Solution: Take advantage of Google Colab’s free GPU, which greatly enhances model training, and one does not have to buy costly hardware.Challenge: The dataset too large to handle
Solution: It is advisable to begin training from just a part of the dataset, such as first five thousand examples in the context of SQuAD.Challenge: Tokens contain values that are longer than the model’s allowable input size
Solution: There are also truncation and padding options within the tokenizer to make the inputs conform to the token length requirements of the model such as the maximum total tokens allowed of 384.Challenge: The model is overfitting on the training data.
Solution: To prevent overfitting use techniques such as weight decay (weight_decay=0.01) and restrict the number of epochs during training.Challenge: Low accuracy on evaluation
Solution: Try adjusting other hyperparameters (for instance, learning rate and batch size) or increase the training dataset size in order to get the best of it.
FAQ
Question 1: What is DistilBERT and why did we use it for creating a question answer system?
Answer: DistilBERT is similar to BERT but it is a much smaller model and therefore also much faster while still providing very good performance. It is better for operations such as question-answering since it can work with vast amounts of text although it gives correct answers.
Question 2: Can you explain the SQuAD dataset and its significance in creating a question answer system?
Answer: The SQuAD or the Stanford Question Answering Dataset is one of the most used dataset for models in natural language understanding. It consists of text passages, questions and answers, which makes it possible in teaching models to answer questions based on context.
Question 3: What measures should I take after training my model?
Answer: In this project we pushed the model by using the push_to_hub() function provided by Hugging Face the model.

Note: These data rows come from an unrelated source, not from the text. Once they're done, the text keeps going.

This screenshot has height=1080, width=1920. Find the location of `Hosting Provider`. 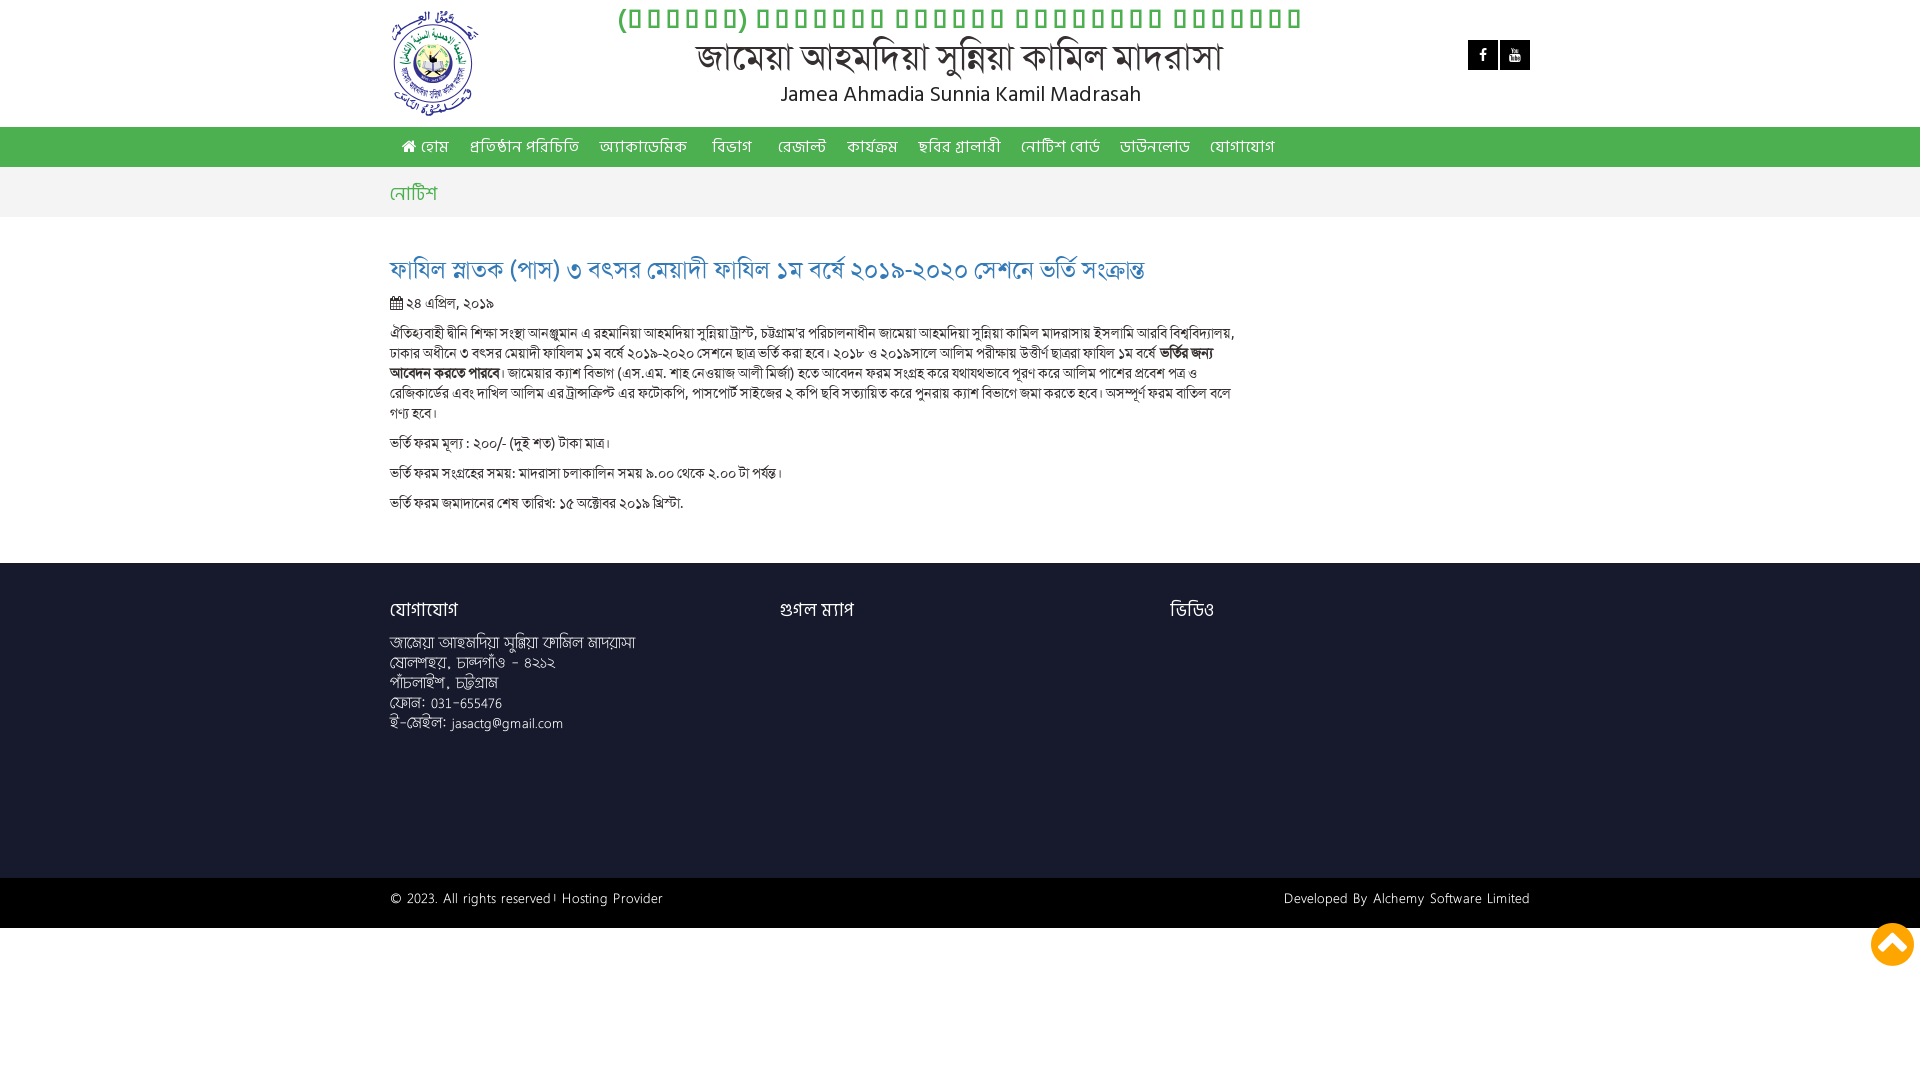

Hosting Provider is located at coordinates (612, 898).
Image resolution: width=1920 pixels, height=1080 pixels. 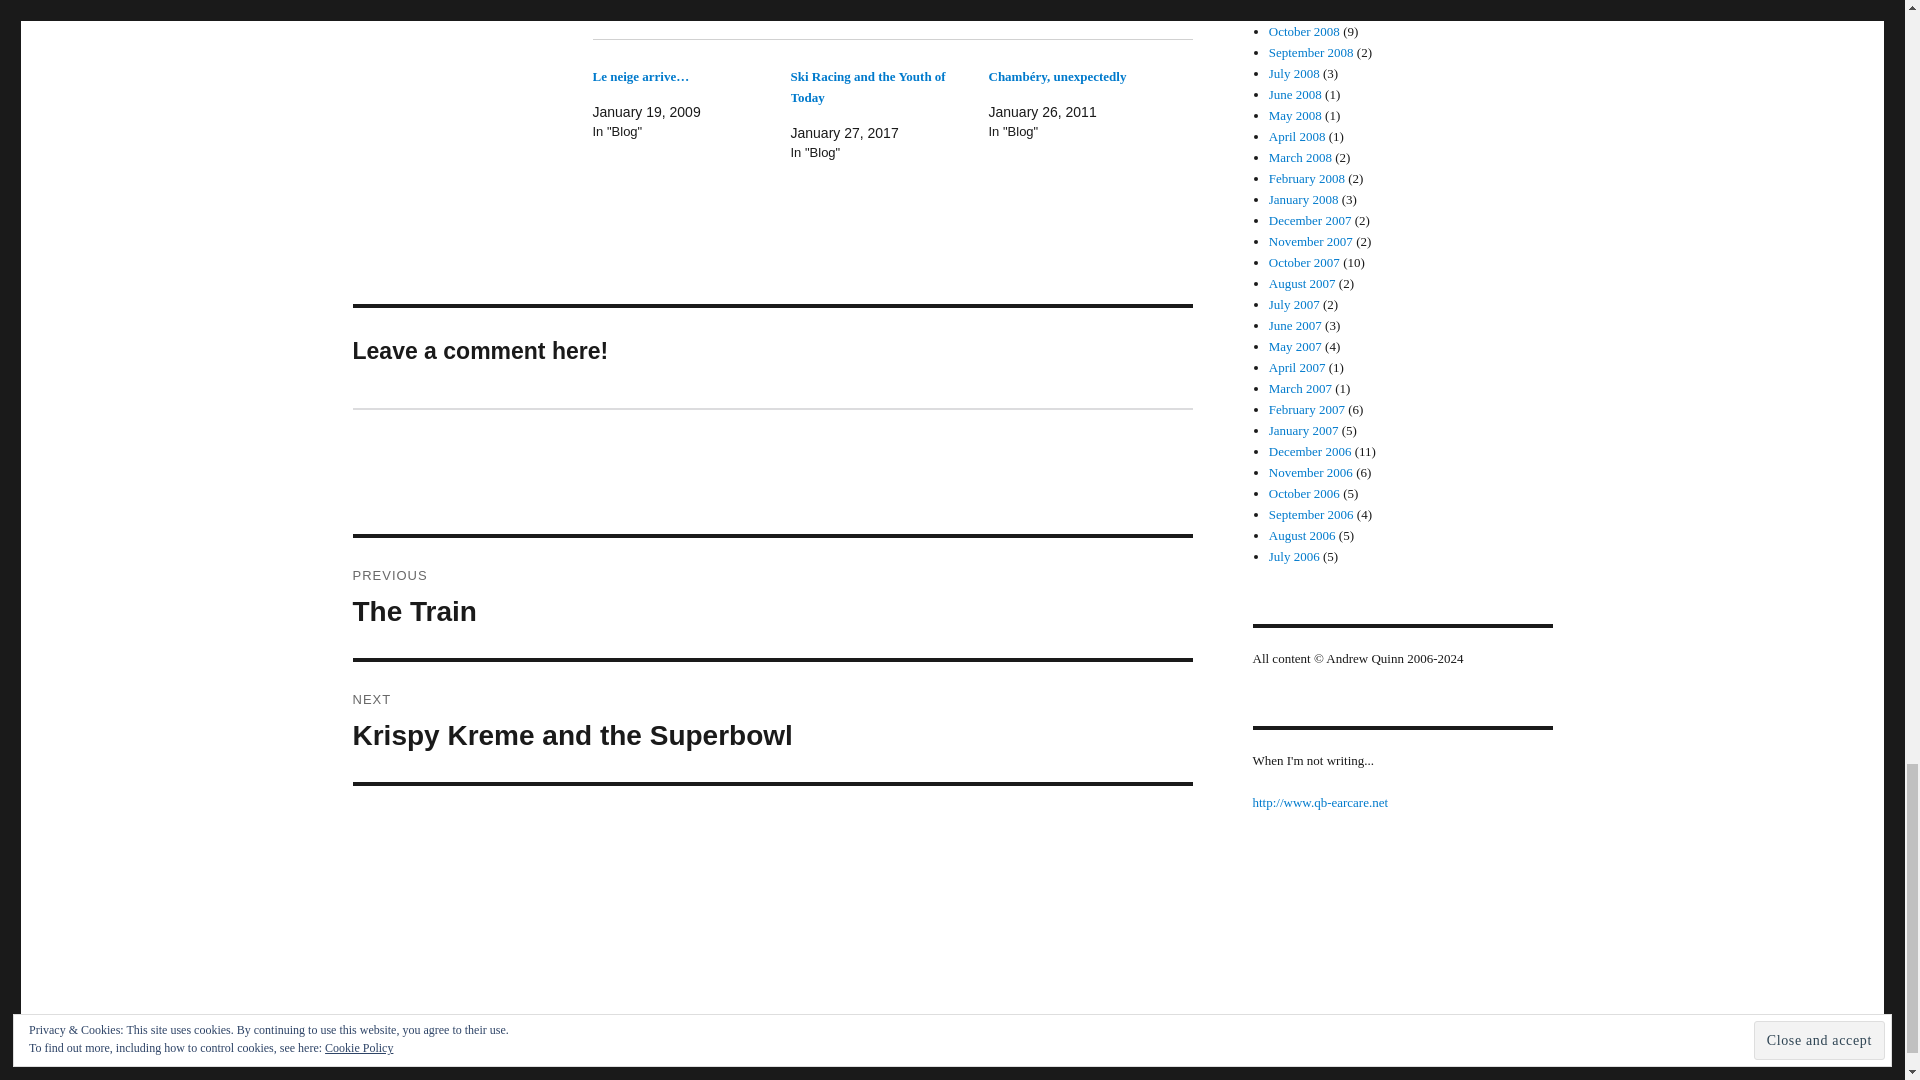 I want to click on Ski Racing and the Youth of Today, so click(x=866, y=86).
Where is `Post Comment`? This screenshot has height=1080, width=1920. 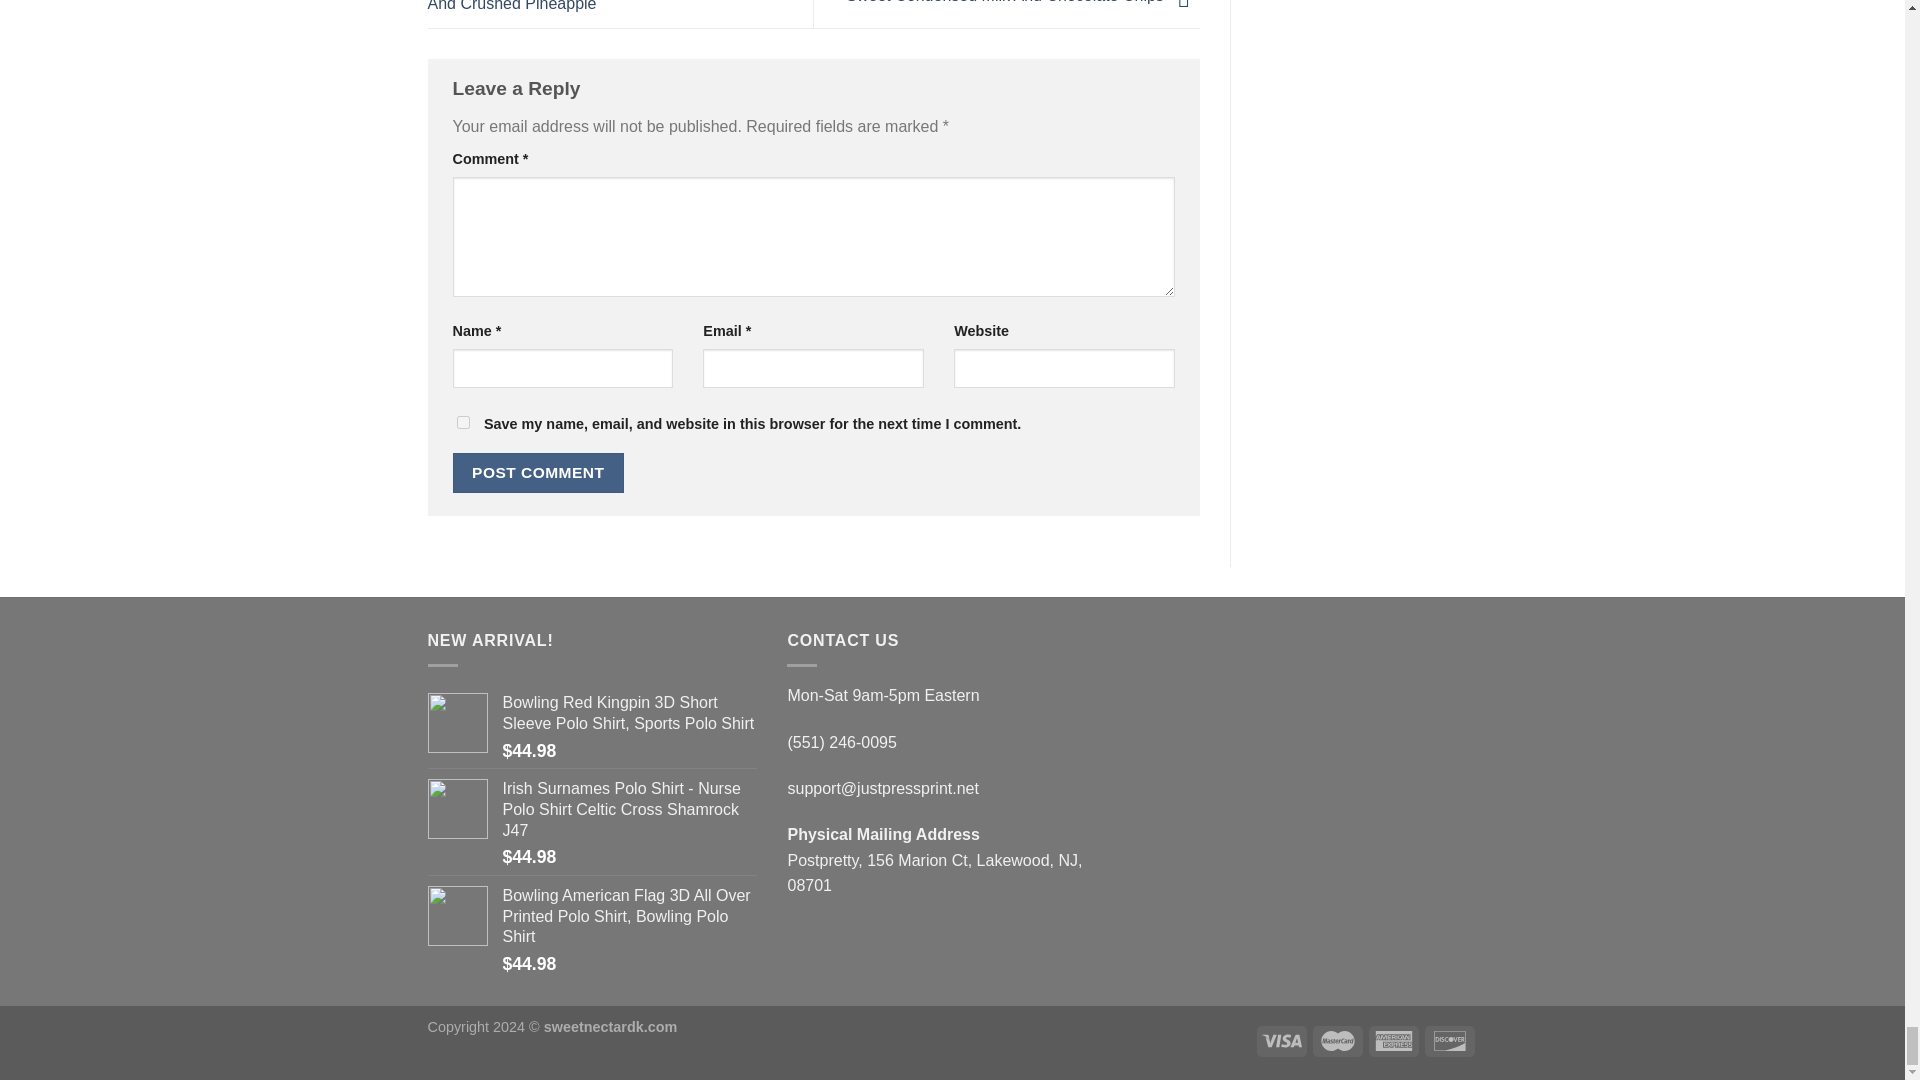 Post Comment is located at coordinates (538, 472).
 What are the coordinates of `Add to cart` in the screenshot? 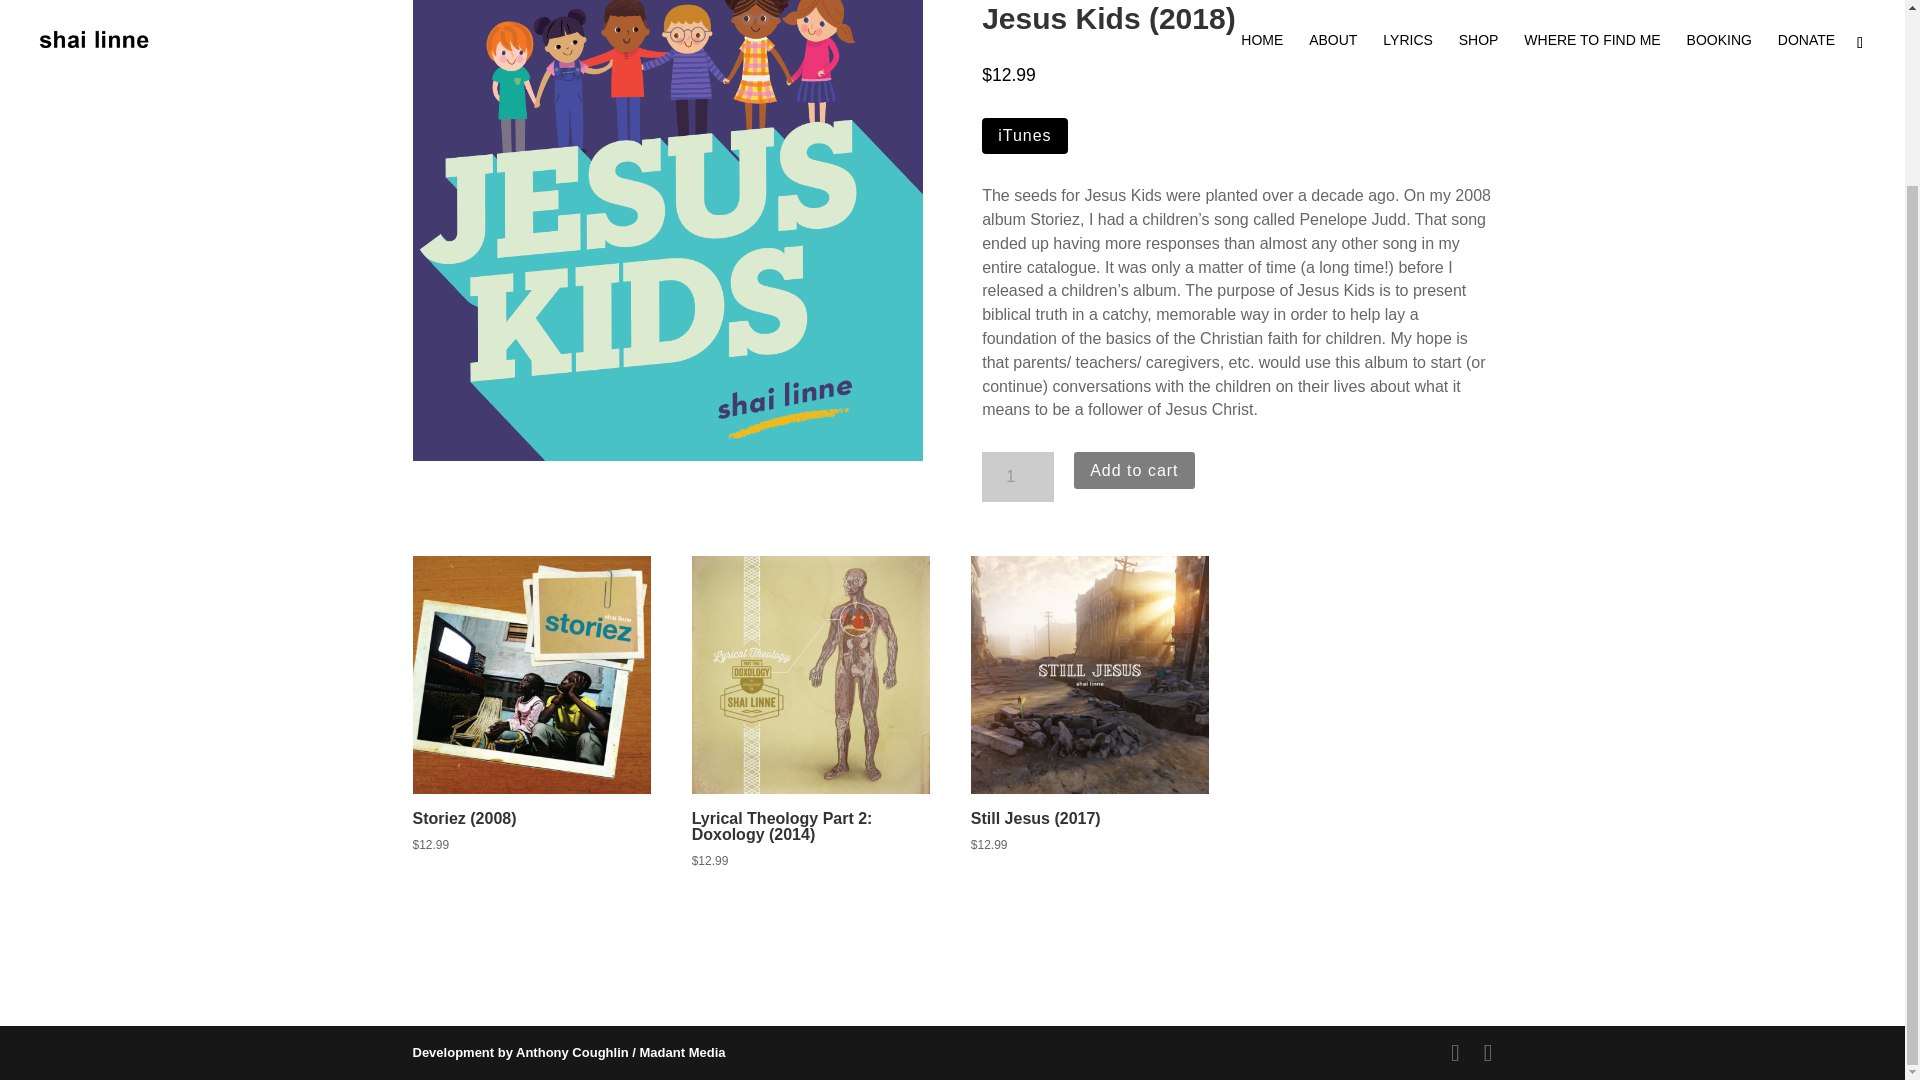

Afterward, your model is available on the Hugging Face Hub to be downloaded or tested, and even further fine-tuned by other users.
Question 4: Is it possible for me to use another model apart from DistilBERT in creating a question answer system?
Answer: Absolutely! It’s expressed that DistilBERT can be replaced by other pre-trained models such as BERT, RoBERTa, or even GPT if needed. Thus, Hugging Face hosts a variety of models that can be retrained similarly.
Question 5: In which ways can I enhance the quality of the question-answering model that I have built?
Answer: In order to enhance performance, it is possible to train the model with different hyperparameters (e.g. learning rate, batch-size), perform more training epochs, and/or retrain the model with more data.